◆ Work instruction:
Write the data out again, word for word.
BEGIN Exercise data
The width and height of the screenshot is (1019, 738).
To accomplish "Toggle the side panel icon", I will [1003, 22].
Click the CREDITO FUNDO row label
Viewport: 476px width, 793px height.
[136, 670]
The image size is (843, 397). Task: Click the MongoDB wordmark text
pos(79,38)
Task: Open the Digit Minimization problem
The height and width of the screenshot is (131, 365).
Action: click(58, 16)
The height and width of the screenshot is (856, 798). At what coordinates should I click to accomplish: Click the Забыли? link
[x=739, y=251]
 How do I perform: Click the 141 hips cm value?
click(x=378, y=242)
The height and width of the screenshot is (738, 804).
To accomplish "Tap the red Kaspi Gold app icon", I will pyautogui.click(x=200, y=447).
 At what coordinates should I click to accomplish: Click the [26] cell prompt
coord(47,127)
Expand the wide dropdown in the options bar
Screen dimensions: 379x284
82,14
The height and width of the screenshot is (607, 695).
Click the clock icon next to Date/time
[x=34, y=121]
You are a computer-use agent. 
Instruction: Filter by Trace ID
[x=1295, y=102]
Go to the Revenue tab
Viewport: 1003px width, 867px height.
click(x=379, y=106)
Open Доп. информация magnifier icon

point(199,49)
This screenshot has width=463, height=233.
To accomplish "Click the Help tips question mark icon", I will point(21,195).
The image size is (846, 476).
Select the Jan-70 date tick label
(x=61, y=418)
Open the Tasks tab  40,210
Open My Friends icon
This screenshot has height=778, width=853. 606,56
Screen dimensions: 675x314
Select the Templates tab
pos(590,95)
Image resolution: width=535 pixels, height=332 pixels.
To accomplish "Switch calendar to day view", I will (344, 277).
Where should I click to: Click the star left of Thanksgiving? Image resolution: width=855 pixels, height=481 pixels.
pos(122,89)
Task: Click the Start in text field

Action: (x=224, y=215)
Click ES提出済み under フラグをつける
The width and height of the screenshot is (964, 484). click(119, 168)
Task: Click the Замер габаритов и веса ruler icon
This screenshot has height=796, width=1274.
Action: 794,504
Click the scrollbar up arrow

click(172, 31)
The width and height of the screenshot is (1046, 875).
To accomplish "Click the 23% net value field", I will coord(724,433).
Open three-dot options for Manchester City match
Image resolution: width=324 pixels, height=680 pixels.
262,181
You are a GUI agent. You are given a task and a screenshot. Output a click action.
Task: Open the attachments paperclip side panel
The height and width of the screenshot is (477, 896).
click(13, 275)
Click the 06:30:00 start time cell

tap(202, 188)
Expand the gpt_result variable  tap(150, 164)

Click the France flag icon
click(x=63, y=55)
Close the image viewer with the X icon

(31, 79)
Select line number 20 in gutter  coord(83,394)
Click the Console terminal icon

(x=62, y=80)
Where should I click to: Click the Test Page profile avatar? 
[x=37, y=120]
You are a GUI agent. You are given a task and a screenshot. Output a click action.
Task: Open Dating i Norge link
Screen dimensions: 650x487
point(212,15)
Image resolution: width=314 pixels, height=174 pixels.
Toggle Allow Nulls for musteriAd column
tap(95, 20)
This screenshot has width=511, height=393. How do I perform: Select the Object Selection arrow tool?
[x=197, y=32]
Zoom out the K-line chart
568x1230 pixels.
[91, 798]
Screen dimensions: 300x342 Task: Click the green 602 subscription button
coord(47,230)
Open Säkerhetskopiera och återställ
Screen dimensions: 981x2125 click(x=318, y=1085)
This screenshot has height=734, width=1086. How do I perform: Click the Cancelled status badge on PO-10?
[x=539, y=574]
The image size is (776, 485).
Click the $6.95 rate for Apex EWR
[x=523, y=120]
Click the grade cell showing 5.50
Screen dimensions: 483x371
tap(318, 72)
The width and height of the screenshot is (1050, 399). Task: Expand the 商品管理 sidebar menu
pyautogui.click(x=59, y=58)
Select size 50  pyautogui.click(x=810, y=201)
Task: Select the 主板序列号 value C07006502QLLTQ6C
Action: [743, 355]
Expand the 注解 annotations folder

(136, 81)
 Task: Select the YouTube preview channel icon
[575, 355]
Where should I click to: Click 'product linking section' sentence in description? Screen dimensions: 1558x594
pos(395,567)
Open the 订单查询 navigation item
END Exercise data
◆ Output for this task:
The width and height of the screenshot is (1019, 738).
To accomplish "Toggle the side panel icon", I will [1003, 22].
Click the CREDITO FUNDO row label
Viewport: 476px width, 793px height.
[136, 670]
The image size is (843, 397). Task: Click the MongoDB wordmark text
pos(79,38)
Task: Open the Digit Minimization problem
The height and width of the screenshot is (131, 365).
Action: click(58, 16)
The height and width of the screenshot is (856, 798). At what coordinates should I click to accomplish: Click the Забыли? link
[x=739, y=251]
 How do I perform: Click the 141 hips cm value?
click(x=378, y=242)
The height and width of the screenshot is (738, 804).
To accomplish "Tap the red Kaspi Gold app icon", I will pyautogui.click(x=200, y=447).
 At what coordinates should I click to accomplish: Click the [26] cell prompt
coord(47,127)
Expand the wide dropdown in the options bar
Screen dimensions: 379x284
82,14
The height and width of the screenshot is (607, 695).
Click the clock icon next to Date/time
[x=34, y=121]
You are a computer-use agent. 
Instruction: Filter by Trace ID
[x=1295, y=102]
Go to the Revenue tab
Viewport: 1003px width, 867px height.
click(x=379, y=106)
Open Доп. информация magnifier icon

point(199,49)
This screenshot has width=463, height=233.
To accomplish "Click the Help tips question mark icon", I will point(21,195).
The image size is (846, 476).
Select the Jan-70 date tick label
(x=61, y=418)
Open the Tasks tab  40,210
Open My Friends icon
This screenshot has height=778, width=853. 606,56
Screen dimensions: 675x314
Select the Templates tab
pos(590,95)
Image resolution: width=535 pixels, height=332 pixels.
To accomplish "Switch calendar to day view", I will (344, 277).
Where should I click to: Click the star left of Thanksgiving? Image resolution: width=855 pixels, height=481 pixels.
pos(122,89)
Task: Click the Start in text field

Action: (x=224, y=215)
Click ES提出済み under フラグをつける
The width and height of the screenshot is (964, 484). click(119, 168)
Task: Click the Замер габаритов и веса ruler icon
This screenshot has height=796, width=1274.
Action: 794,504
Click the scrollbar up arrow

click(172, 31)
The width and height of the screenshot is (1046, 875).
To accomplish "Click the 23% net value field", I will coord(724,433).
Open three-dot options for Manchester City match
Image resolution: width=324 pixels, height=680 pixels.
262,181
You are a GUI agent. You are given a task and a screenshot. Output a click action.
Task: Open the attachments paperclip side panel
The height and width of the screenshot is (477, 896).
click(13, 275)
Click the 06:30:00 start time cell

tap(202, 188)
Expand the gpt_result variable  tap(150, 164)

Click the France flag icon
click(x=63, y=55)
Close the image viewer with the X icon

(31, 79)
Select line number 20 in gutter  coord(83,394)
Click the Console terminal icon

(x=62, y=80)
Where should I click to: Click the Test Page profile avatar? 
[x=37, y=120]
You are a GUI agent. You are given a task and a screenshot. Output a click action.
Task: Open Dating i Norge link
Screen dimensions: 650x487
point(212,15)
Image resolution: width=314 pixels, height=174 pixels.
Toggle Allow Nulls for musteriAd column
tap(95, 20)
This screenshot has width=511, height=393. How do I perform: Select the Object Selection arrow tool?
[x=197, y=32]
Zoom out the K-line chart
568x1230 pixels.
[91, 798]
Screen dimensions: 300x342 Task: Click the green 602 subscription button
coord(47,230)
Open Säkerhetskopiera och återställ
Screen dimensions: 981x2125 click(x=318, y=1085)
This screenshot has height=734, width=1086. How do I perform: Click the Cancelled status badge on PO-10?
[x=539, y=574]
The image size is (776, 485).
Click the $6.95 rate for Apex EWR
[x=523, y=120]
Click the grade cell showing 5.50
Screen dimensions: 483x371
tap(318, 72)
The width and height of the screenshot is (1050, 399). Task: Expand the 商品管理 sidebar menu
pyautogui.click(x=59, y=58)
Select size 50  pyautogui.click(x=810, y=201)
Task: Select the 主板序列号 value C07006502QLLTQ6C
Action: [743, 355]
Expand the 注解 annotations folder

(136, 81)
 Task: Select the YouTube preview channel icon
[575, 355]
Where should I click to: Click 'product linking section' sentence in description? Screen dimensions: 1558x594
pos(395,567)
Open the 订单查询 navigation item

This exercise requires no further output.